● REQUIRED WORK
Print word for word the first line of the records below and every following line through the one containing "Task: Expand the Text & Email Updates chevron"; print nothing else.

(Pixel coordinate grounding data)
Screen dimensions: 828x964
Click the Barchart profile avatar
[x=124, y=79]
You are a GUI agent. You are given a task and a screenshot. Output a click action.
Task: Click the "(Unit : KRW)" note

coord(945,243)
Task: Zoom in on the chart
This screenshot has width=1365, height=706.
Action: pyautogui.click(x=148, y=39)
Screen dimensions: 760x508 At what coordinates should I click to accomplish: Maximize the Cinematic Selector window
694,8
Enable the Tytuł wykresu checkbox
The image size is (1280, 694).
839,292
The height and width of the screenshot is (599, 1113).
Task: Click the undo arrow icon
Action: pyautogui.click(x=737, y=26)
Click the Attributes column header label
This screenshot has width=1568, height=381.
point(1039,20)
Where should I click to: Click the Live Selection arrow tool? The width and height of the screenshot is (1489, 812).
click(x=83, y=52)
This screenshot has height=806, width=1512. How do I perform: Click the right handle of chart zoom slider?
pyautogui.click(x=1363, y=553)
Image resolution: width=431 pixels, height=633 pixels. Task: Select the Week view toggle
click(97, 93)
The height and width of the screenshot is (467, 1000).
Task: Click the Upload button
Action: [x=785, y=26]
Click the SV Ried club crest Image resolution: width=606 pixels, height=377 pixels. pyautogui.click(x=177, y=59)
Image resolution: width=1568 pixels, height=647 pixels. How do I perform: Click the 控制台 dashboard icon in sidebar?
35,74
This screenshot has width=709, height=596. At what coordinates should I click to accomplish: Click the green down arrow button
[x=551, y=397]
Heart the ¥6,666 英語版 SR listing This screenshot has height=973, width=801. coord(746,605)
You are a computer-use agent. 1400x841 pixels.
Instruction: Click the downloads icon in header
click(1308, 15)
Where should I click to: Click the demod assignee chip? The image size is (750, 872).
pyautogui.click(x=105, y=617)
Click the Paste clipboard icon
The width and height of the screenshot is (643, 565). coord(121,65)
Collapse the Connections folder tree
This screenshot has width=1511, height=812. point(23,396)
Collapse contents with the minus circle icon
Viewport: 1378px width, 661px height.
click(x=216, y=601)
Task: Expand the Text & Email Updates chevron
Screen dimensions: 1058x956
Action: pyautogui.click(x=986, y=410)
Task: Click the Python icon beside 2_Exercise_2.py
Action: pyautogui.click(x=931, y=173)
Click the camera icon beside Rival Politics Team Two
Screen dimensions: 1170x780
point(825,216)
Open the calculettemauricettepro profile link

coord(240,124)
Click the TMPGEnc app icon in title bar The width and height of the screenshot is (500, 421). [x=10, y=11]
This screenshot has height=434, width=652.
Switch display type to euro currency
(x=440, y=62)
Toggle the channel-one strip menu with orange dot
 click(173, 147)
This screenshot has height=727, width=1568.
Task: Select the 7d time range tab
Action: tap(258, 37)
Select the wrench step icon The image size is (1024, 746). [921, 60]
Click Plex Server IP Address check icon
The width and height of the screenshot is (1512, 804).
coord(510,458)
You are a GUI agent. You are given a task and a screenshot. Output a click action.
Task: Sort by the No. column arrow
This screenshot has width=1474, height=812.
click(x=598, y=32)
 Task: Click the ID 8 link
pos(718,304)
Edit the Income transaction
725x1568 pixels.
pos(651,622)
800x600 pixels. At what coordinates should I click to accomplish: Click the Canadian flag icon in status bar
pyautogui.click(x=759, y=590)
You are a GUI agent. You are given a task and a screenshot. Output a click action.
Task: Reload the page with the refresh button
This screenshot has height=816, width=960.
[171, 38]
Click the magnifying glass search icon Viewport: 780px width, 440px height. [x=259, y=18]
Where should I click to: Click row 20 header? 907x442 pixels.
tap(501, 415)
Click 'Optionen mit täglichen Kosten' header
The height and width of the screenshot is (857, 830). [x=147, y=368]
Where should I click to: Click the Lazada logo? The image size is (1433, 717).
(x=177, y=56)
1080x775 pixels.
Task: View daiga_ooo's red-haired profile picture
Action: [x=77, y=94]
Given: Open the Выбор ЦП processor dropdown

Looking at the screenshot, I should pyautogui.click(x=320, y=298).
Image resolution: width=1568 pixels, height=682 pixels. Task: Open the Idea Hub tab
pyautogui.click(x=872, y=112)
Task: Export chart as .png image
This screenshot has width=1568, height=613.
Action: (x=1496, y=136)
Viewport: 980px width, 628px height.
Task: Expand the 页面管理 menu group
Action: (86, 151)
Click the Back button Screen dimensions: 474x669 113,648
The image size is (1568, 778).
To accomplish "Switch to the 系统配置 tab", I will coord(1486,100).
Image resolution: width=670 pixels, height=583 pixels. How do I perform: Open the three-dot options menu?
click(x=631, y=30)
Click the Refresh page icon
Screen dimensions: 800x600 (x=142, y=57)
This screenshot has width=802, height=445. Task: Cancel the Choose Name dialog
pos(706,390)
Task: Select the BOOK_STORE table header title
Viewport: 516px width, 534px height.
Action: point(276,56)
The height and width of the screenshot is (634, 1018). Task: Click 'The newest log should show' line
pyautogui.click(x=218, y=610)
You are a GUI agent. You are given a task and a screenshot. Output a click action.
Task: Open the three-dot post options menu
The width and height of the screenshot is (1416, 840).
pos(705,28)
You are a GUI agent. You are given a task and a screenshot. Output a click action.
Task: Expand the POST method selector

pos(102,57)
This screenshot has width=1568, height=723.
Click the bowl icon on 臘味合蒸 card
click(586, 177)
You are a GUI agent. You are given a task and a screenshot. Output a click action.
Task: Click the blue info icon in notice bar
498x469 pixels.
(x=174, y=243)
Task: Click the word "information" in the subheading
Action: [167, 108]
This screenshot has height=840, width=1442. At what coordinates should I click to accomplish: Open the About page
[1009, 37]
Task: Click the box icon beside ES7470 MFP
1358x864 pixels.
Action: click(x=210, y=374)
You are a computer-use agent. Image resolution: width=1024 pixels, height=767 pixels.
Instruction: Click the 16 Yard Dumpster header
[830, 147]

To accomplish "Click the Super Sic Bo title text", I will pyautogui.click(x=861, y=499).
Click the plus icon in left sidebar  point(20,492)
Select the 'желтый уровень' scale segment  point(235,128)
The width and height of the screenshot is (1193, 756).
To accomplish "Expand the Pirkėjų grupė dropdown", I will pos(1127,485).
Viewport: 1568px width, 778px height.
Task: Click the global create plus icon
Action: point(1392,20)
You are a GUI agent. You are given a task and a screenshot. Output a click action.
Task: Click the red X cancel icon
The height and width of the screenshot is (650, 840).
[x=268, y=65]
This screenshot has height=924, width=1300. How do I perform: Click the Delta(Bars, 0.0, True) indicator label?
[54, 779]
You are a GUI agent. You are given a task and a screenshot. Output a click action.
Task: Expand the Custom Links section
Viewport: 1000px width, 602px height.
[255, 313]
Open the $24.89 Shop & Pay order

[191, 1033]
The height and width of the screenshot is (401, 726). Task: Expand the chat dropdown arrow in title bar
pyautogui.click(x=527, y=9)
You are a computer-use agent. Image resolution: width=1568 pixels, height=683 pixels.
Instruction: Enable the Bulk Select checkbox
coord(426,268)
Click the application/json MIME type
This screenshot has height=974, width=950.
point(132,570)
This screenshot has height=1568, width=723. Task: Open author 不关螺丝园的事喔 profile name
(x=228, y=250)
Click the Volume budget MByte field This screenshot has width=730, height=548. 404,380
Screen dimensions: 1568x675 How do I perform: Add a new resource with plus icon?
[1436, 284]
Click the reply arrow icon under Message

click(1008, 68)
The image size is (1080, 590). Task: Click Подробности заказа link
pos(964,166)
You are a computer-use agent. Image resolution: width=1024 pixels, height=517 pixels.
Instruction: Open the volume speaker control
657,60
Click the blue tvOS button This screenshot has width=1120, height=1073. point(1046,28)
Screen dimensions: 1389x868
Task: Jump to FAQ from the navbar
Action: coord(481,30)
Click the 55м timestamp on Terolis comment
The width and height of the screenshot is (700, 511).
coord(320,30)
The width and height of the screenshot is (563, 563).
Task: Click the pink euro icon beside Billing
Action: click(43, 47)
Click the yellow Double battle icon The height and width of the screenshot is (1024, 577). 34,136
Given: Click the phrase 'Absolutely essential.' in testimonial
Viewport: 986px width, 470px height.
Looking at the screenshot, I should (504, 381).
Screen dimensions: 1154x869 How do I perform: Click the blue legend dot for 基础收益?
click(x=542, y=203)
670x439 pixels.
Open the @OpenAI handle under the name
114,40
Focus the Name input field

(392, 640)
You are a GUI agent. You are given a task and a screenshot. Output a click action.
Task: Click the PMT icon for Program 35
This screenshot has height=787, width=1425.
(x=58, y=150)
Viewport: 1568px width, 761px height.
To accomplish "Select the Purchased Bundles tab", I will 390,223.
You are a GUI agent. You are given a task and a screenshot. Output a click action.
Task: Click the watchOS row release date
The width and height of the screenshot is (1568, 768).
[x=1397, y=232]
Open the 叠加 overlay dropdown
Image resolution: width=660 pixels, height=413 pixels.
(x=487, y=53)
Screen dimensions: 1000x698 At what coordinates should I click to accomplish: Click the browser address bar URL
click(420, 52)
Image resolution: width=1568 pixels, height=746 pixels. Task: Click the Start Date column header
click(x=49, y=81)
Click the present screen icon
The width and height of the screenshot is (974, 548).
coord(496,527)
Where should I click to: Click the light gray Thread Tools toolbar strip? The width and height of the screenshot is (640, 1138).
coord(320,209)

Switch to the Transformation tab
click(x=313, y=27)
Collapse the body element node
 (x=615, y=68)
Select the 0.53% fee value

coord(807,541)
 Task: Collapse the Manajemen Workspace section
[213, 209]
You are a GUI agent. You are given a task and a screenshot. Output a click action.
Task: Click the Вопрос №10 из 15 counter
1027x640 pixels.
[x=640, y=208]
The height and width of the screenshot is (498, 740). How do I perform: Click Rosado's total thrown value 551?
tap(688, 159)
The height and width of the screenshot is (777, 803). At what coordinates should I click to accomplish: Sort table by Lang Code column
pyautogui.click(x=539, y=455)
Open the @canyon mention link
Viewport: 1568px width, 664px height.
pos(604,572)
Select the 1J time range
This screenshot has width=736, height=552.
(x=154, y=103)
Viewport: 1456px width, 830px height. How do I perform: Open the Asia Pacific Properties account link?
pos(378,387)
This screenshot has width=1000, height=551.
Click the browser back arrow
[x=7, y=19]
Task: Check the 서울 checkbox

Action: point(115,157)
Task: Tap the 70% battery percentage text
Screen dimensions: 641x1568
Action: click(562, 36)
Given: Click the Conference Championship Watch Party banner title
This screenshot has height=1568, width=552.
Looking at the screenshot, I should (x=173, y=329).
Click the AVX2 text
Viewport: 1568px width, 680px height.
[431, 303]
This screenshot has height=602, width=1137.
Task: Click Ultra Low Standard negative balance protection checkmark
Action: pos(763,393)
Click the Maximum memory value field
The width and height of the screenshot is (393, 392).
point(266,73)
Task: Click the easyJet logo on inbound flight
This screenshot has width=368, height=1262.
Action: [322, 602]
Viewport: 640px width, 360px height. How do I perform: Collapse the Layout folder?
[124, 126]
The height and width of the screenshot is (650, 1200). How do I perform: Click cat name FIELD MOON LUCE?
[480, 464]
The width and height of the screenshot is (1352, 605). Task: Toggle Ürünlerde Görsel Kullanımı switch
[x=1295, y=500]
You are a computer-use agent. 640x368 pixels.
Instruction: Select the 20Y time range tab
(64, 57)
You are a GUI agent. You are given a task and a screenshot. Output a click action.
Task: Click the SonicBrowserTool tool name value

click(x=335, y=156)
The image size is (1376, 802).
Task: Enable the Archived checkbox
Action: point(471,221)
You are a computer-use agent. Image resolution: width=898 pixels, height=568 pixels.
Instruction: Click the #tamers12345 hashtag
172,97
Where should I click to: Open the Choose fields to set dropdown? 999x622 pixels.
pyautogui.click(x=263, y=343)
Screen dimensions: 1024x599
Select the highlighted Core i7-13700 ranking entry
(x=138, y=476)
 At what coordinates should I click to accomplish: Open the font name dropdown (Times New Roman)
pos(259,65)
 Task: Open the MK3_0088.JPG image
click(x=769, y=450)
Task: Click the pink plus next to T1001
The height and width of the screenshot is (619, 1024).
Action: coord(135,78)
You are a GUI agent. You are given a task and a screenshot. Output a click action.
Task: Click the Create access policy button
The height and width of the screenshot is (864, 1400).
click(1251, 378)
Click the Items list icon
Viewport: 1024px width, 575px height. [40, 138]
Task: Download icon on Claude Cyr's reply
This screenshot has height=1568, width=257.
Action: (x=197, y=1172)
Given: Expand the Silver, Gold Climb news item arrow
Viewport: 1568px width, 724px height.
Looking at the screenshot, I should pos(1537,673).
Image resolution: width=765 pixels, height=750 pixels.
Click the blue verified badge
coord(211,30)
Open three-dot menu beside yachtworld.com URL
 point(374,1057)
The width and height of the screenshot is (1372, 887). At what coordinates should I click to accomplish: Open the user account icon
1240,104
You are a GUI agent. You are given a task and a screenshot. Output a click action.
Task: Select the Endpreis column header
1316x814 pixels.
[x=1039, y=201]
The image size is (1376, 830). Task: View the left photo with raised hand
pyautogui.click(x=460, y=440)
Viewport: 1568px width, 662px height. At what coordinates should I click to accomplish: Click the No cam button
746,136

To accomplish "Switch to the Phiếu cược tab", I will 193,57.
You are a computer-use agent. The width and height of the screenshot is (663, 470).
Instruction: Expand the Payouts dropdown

● EXERCISE SOLUTION
Screen dimensions: 828x964
Click the Barchart profile avatar
[x=124, y=79]
You are a GUI agent. You are given a task and a screenshot. Output a click action.
Task: Click the "(Unit : KRW)" note

coord(945,243)
Task: Zoom in on the chart
This screenshot has width=1365, height=706.
Action: pyautogui.click(x=148, y=39)
Screen dimensions: 760x508 At what coordinates should I click to accomplish: Maximize the Cinematic Selector window
694,8
Enable the Tytuł wykresu checkbox
The image size is (1280, 694).
839,292
The height and width of the screenshot is (599, 1113).
Task: Click the undo arrow icon
Action: pyautogui.click(x=737, y=26)
Click the Attributes column header label
This screenshot has width=1568, height=381.
point(1039,20)
Where should I click to: Click the Live Selection arrow tool? The width and height of the screenshot is (1489, 812).
click(x=83, y=52)
This screenshot has height=806, width=1512. How do I perform: Click the right handle of chart zoom slider?
pyautogui.click(x=1363, y=553)
Image resolution: width=431 pixels, height=633 pixels. Task: Select the Week view toggle
click(97, 93)
The height and width of the screenshot is (467, 1000).
Task: Click the Upload button
Action: [x=785, y=26]
Click the SV Ried club crest Image resolution: width=606 pixels, height=377 pixels. pyautogui.click(x=177, y=59)
Image resolution: width=1568 pixels, height=647 pixels. How do I perform: Click the 控制台 dashboard icon in sidebar?
35,74
This screenshot has width=709, height=596. At what coordinates should I click to accomplish: Click the green down arrow button
[x=551, y=397]
Heart the ¥6,666 英語版 SR listing This screenshot has height=973, width=801. coord(746,605)
You are a computer-use agent. 1400x841 pixels.
Instruction: Click the downloads icon in header
click(1308, 15)
Where should I click to: Click the demod assignee chip? The image size is (750, 872).
pyautogui.click(x=105, y=617)
Click the Paste clipboard icon
The width and height of the screenshot is (643, 565). coord(121,65)
Collapse the Connections folder tree
This screenshot has width=1511, height=812. point(23,396)
Collapse contents with the minus circle icon
Viewport: 1378px width, 661px height.
click(x=216, y=601)
Task: Expand the Text & Email Updates chevron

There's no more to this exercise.